Hal’s programmers require him to withhold pertinent information from Bowman and Poole so that the two men don’t need to lie to the public when they communicate with the news media. The mission planners rationalized that the computer would have a much easier time keeping a secret than two people would.
Clarke writes of Hal:
“Deliberate error was unthinkable. Even the concealment of truth filled him with a sense of imperfection, of wrongness—of what, in a human being, would have been called guilt. For like his makers, Hal had been created to be innocent; but, all too soon, a snake had entered his electronic Eden.”
This creates a “conflict that was slowly destroying his integrity—the conflict between truth, and the concealment of truth.”
And this conflict ultimately compels Hal to commit murder to ensure his own survival, and the story becomes one of man vs. machine.
Hal proves to be a chilling and formidable villain. Tension and stakes are at their highest now as one lone man fights against the culmination of countless generations of technological advancement. This is great stuff here, the pinnacle of the story in either medium.

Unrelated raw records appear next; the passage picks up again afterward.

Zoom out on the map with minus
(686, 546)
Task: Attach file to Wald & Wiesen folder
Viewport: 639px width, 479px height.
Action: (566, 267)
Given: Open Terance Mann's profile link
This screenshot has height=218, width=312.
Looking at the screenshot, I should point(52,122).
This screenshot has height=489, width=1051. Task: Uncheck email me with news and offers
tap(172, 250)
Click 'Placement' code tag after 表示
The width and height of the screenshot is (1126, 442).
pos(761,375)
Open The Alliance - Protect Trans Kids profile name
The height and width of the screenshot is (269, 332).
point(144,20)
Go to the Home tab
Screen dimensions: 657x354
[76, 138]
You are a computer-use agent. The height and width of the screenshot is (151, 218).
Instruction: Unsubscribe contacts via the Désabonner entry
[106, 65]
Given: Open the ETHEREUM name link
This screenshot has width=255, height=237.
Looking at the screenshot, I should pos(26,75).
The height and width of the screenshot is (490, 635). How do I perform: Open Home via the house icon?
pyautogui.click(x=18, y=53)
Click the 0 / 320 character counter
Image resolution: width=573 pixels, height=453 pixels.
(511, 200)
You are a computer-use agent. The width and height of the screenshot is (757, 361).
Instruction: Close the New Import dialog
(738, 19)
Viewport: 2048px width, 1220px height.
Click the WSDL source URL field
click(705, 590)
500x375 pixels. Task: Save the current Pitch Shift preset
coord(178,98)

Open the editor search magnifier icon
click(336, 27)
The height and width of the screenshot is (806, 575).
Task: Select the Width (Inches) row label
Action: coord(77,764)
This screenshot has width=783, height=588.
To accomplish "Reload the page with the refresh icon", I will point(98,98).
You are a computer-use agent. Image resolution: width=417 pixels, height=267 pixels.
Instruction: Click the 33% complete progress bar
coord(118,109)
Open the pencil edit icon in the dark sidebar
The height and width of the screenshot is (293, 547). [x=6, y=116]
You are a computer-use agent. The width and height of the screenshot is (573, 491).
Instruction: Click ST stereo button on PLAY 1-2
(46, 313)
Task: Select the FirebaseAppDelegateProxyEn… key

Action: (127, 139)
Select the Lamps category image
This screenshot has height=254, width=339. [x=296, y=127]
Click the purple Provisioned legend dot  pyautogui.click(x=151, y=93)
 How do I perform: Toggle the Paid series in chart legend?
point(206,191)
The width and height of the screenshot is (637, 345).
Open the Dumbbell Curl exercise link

It’s also a full-circle moment. The dark side of tools is present from the very beginning, when they’re used against another tribe of proto-humans. The real-world Cold War, and consequently the specter of possible nuclear armageddon, looms over the whole story. In 2001, a tool achieves its own evolution and becomes deadly. This could have worked as the climax.
But then, once this storyline reaches its conclusion, the book and movie both continue onward. And things get strange.
I almost wish the story had ended soon after Hal’s defeat, but I see what Clarke was going for. He needed to finish what he started back at the dawn of humanity, as well as pay off that black monolith. So the end propels us further along the evolutionary chain.
In these final scenes, the book’s ideas are interesting and the movie’s visuals are trippy, but we don’t know Bowman well enough for anything to resonate. He ends up representing all of humanity, which is too much for one thinly drawn character. We lack any sense of what these bizarre events mean to him personally.
As I said in reviewing Fiddler on the Roof, the specific is universal. In 2001, the general is distant and nearly inscrutable.
But Hal is a marvelous character, and even though he endangers everyone, he saves the story by channeling all those interesting ideas into an interesting conflict.